Fig. 2 shows the 50% majority rule consensus tree for MP generated from the cytb and 16S rRNA data combined, by using a branch-and-bound search. There are 167 variable sites, of which 66 are parsimony-informative; there were 12 MP trees of equal length (196 steps), with a consistency index of 0.6667 (excluding uninformative characters). We emphasize that all three reconstruction methods, ML, MP, and NJ, produced very similar topologies, as did all weightings of transitions and transversions; all of the lettered nodes in Fig. 2 were found in all cases. When multiple tree reconstruction methods produce nearly the same tree, there is more confidence in the accuracy of the tree (28). Table 2 presents the statistical analysis of the well-supported nodes. We were particularly interested in identifying the closest extant relative of the Galápagos tortoises; we therefore performed other tests to ask whether alternative trees are statistically worse than are those in Fig. 2. Table 3 presents the results of these tests. Constraining one of the other mainland South American species to be the sister taxon to the G. nigra, or using the three mainland species as a trichotomy produced significantly less parsimonious trees by Templeton’s (23) test, even with the relatively conservative two-tailed Wilcoxon rank sum test (24). For the NJ tree, the crucial branch separating the chilensis/nigra clade from the other South American species is significant at the 98% level by the confidence probability test in mega (25).
Table 2.
Node (Fig. 2) | Bootstrap percentage
|
|||
---|---|---|---|---|
MP | NJ | ML | CP | |
a | 88 | 94 | 81 | 98 |
b | 100 | 99 | 93 | 99 |
c | 99 | 100 | 92 | 97 |
d | 90 | 79 | 84 | 71 |
e | 84 | 92 | 82 | 89 |
f | 80 | 63 | 85 | 63 |
Bootstrap support for the indicated node is tabulated as percentage of 1,000 pseudoreplicates for NJ and MP and percentage of 300 pseudoreplicates for ML. CP is the confidence probability (26) of the branch in the NJ tree leading to the indicated node.
Table 3.
Constraint | Additional steps |
---|---|
(carbonaria, nigra) | 11** |
(denticulata, nigra) | 17*** |
[(carbonaria, chilensis, denticulata), nigra)] | 7* |
Results are shown for constraining trees to have the indicated species as the sister taxon to G. nigra or having the three species form a trichotomy. The number of extra steps compared to the MP tree with G. chilensis as the sister to G. nigra is given. *, P < 0.05; **, P < 0.025; ***, P < 0.005 for Templeton’s (23) tests, indicating the MP tree is siginficantly better than any of the alternatives.

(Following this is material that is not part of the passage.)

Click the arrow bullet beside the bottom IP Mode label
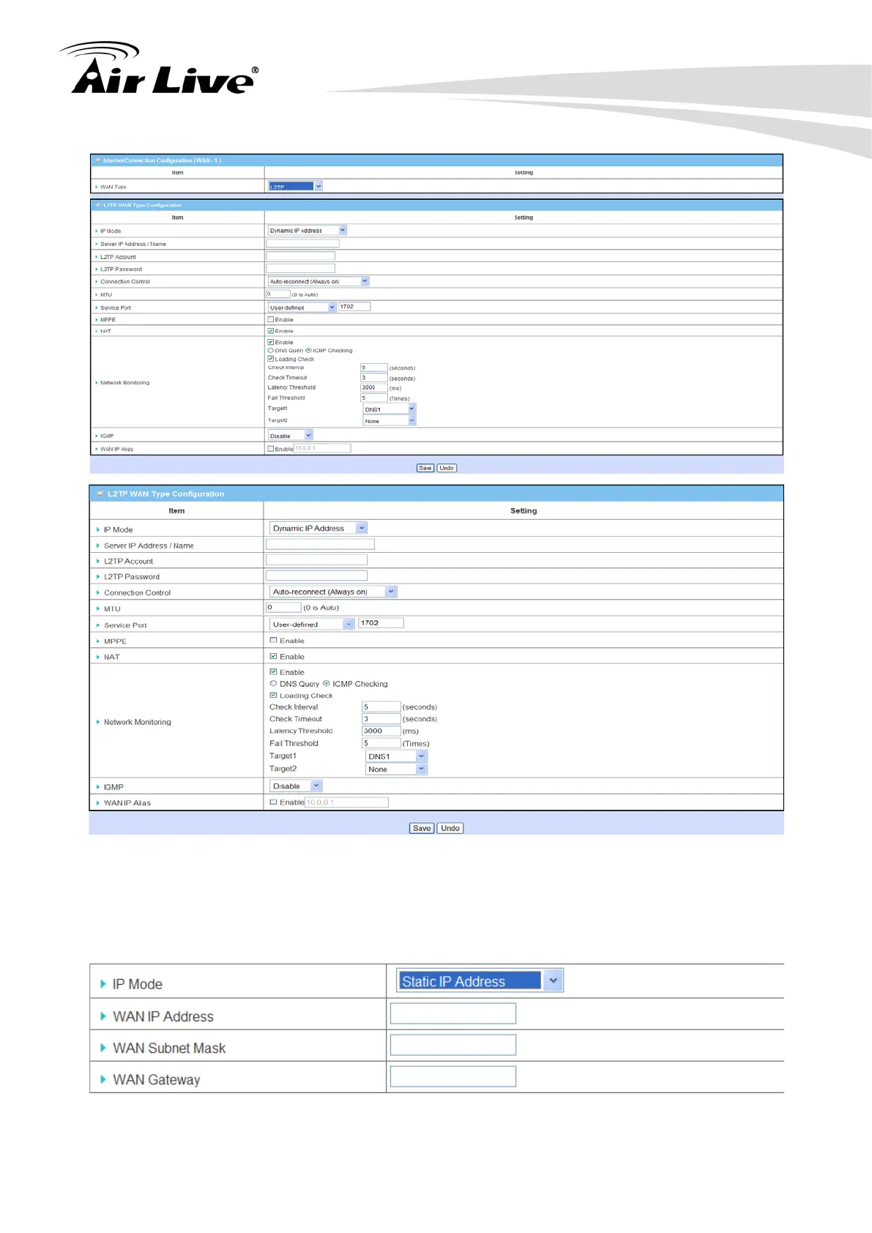The height and width of the screenshot is (1233, 872). coord(103,984)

Estimates of genetic distances also support the sister taxa status of G. chilensis and G. nigra. Among the subspecies of G. nigra, the maximum likelihood distances range from 0 to 0.0124 with a mean of 0.0066 ± 0.004 (SD). Between subspecies of G. nigra and G. chilensis, the average distance is 0.0788 ± 0.005. Between G. nigra and G. carbonaria or G. denticulata ML distances are 0.118 ± 0.005 and 0.116 ± 0.003, respectively.
Fig. 2 also reveals some resolution of the relationships among the Galápagos subspecies. One point of interest is that the five named subspecies on Isabela do not form a monophyletic clade. The four southern Isabela subspecies are sister taxa to the subspecies from Santa Cruz, whereas the northernmost subspecies, G. n. becki, is the sister taxon to G. n. darwini on San Salvador. It is a geographically reasonable scenario for southern Isabela to be colonized from Santa Cruz and northern Isabela to be colonized from San Salvador (Fig. 1).

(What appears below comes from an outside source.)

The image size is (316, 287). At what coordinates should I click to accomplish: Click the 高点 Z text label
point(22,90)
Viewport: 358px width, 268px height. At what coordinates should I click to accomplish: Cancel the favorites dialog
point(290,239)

There is virtually no evidence for genetic differentiation among the four southern Isabela subspecies. The cytb sequence is identical in all individuals sampled. There are only three differences in the 16S rRNA sequence among the eight samples of these four named subspecies. We have also sequenced what is generally the fastest evolving region of mtDNA, the D loop, in individuals from these four subspecies to test whether this region gives evidence of genetic differentiation (Fig. 3). Only 17 of the 708 sites varied among the 23 individuals sequenced, and there were seven equally most parsimonious trees. The tree is only 23 steps long for the 23 sequences, with only seven nodes having bootstrap values above 50%. The only subspecies for which there is some evidence of a monophyletic clade is G. n. microphyes, but only two individuals have been studied and the bootstrap for this clade is not strong (Fig. 2). Furthermore, trees with G. n. microphyes constrained to not be monophyletic are two steps longer and not significantly worse than the MP tree by Templeton’s (23) test, nor is the branch leading to the two G. n. microphyes statistically significant by the confidence probability test. We conclude that there is little or no evidence for significant genetic differentiation corresponding to the four southernmost named subspecies from Isabela. (Genetic differentiation of the other subspecies is addressed under Discussion.)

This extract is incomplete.